As we approached the lift, we noticed the maze was dotted with signs designating 6-foot distancing and other signs reminding skiers to “mask-up,” “Don’t make us ask, put on your mask,” “No mask, lose your pass,” etc. The reminders didn’t seem to be necessary as we all seemed to realize how lucky we were just to be there and since Taos Ski Valley is operating at 25 percent of maximum capacity, lift lines were not an issue.
Riding the lift up, we are practically giddy with excitement and awestruck by the beauty of the high country. As we begin to slide down, our minds are focused only on the sensations in our bodies and responding to the terrain. Ah, the blissful meditation of skiing. Everything else is forgotten.
We make our way around to the front and load lift #1 without a hitch. As we pass over the iconic Hotel St. Bernard, Rick is surprised by the tears that suddenly spring from his eyes. The sale and closing of the hotel and the recent passing of Jean Mayer – proprietor, friend, mentor, coach and heart and soul of Taos Ski Valley – is a reality that didn’t quite hit home before now.
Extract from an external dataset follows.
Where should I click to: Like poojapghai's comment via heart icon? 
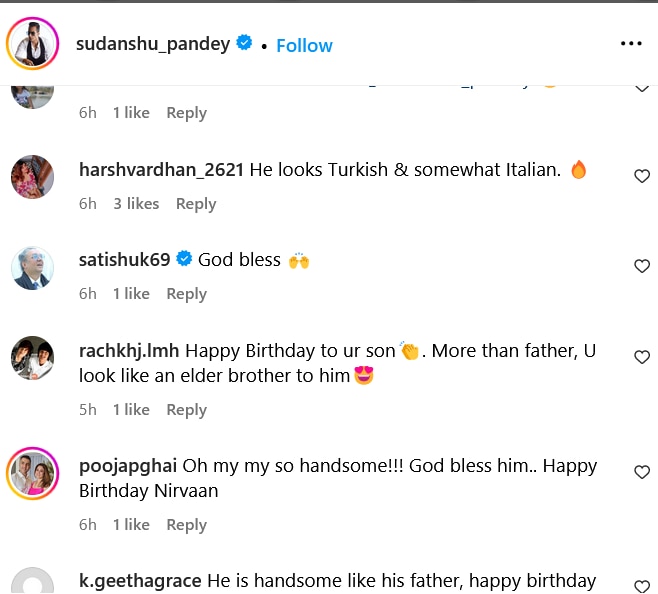(642, 472)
We decide to ski Porcupine (Jean’s favorite run) in his honor. I imagine Jean skiing in front of me demonstrating some nuance he is hoping I will get. Rick imagines Jean skiing behind him, tortured by Rick’s slow, round, elegant turns; “Ricky, you are rotating!” (Their 62 years of skiing history as ingrained as ever).
Completing our tour of the mountain we are impressed by the quality of the snow. Even the steeps are covered; and the bumps are soft, round and friendly. But then again, that should come as no surprise considering the relatively low skier turnout due to limits imposed.
As we return to our car and remove our ski gear we feel rejuvenated, our minds a little clearer, our perspectives a little higher, the future a little brighter. We remember why we ski. We are lucky. We are blessed.
Teri Koss and Rick Richards are veteran ski instructors at Taos Ski Valley. Rick is author of “Ski Pioneers; Ernie Blake, His Friends and the Making of Taos Ski Valley” (1992; hardcover).